Saved data entries:
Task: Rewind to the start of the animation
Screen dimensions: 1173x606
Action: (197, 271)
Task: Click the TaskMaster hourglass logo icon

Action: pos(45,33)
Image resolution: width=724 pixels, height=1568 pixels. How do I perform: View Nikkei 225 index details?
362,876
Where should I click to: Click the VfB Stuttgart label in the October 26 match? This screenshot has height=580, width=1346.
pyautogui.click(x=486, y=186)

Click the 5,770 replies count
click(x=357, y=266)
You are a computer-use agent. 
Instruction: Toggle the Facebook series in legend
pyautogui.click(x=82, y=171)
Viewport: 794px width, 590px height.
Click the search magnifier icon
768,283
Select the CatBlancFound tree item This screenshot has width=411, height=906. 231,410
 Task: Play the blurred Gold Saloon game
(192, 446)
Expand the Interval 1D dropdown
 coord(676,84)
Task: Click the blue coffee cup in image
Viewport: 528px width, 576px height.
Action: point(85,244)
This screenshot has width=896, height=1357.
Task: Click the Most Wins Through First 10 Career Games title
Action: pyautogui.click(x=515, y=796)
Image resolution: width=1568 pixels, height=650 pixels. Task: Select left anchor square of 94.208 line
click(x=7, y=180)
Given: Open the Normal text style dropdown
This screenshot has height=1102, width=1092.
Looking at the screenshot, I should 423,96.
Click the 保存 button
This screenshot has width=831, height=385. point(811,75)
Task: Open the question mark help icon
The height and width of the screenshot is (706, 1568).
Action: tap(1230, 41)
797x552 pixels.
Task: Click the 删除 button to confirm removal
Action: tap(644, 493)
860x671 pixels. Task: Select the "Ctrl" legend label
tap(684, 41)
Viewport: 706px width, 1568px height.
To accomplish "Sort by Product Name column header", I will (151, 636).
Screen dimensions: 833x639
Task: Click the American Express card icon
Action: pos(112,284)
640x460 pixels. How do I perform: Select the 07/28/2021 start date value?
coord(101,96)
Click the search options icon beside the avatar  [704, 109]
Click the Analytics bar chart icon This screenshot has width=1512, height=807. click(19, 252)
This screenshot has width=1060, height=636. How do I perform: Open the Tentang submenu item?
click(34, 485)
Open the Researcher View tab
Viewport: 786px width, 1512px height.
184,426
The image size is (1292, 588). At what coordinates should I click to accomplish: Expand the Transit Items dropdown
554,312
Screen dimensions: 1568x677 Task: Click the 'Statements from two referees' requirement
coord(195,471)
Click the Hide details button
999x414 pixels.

§ Exercise instructions: The records need to be reproduced in their entirety, word for word.

§ Answer box:
Task: Rewind to the start of the animation
Screen dimensions: 1173x606
Action: (197, 271)
Task: Click the TaskMaster hourglass logo icon

Action: pos(45,33)
Image resolution: width=724 pixels, height=1568 pixels. How do I perform: View Nikkei 225 index details?
362,876
Where should I click to: Click the VfB Stuttgart label in the October 26 match? This screenshot has height=580, width=1346.
pyautogui.click(x=486, y=186)

Click the 5,770 replies count
click(x=357, y=266)
You are a computer-use agent. 
Instruction: Toggle the Facebook series in legend
pyautogui.click(x=82, y=171)
Viewport: 794px width, 590px height.
Click the search magnifier icon
768,283
Select the CatBlancFound tree item This screenshot has width=411, height=906. 231,410
 Task: Play the blurred Gold Saloon game
(192, 446)
Expand the Interval 1D dropdown
 coord(676,84)
Task: Click the blue coffee cup in image
Viewport: 528px width, 576px height.
Action: point(85,244)
This screenshot has width=896, height=1357.
Task: Click the Most Wins Through First 10 Career Games title
Action: pyautogui.click(x=515, y=796)
Image resolution: width=1568 pixels, height=650 pixels. Task: Select left anchor square of 94.208 line
click(x=7, y=180)
Given: Open the Normal text style dropdown
This screenshot has height=1102, width=1092.
Looking at the screenshot, I should 423,96.
Click the 保存 button
This screenshot has width=831, height=385. point(811,75)
Task: Open the question mark help icon
The height and width of the screenshot is (706, 1568).
Action: tap(1230, 41)
797x552 pixels.
Task: Click the 删除 button to confirm removal
Action: tap(644, 493)
860x671 pixels. Task: Select the "Ctrl" legend label
tap(684, 41)
Viewport: 706px width, 1568px height.
To accomplish "Sort by Product Name column header", I will (151, 636).
Screen dimensions: 833x639
Task: Click the American Express card icon
Action: pos(112,284)
640x460 pixels. How do I perform: Select the 07/28/2021 start date value?
coord(101,96)
Click the search options icon beside the avatar  [704, 109]
Click the Analytics bar chart icon This screenshot has width=1512, height=807. click(19, 252)
This screenshot has width=1060, height=636. How do I perform: Open the Tentang submenu item?
click(34, 485)
Open the Researcher View tab
Viewport: 786px width, 1512px height.
184,426
The image size is (1292, 588). At what coordinates should I click to accomplish: Expand the Transit Items dropdown
554,312
Screen dimensions: 1568x677 Task: Click the 'Statements from two referees' requirement
coord(195,471)
Click the Hide details button
999x414 pixels.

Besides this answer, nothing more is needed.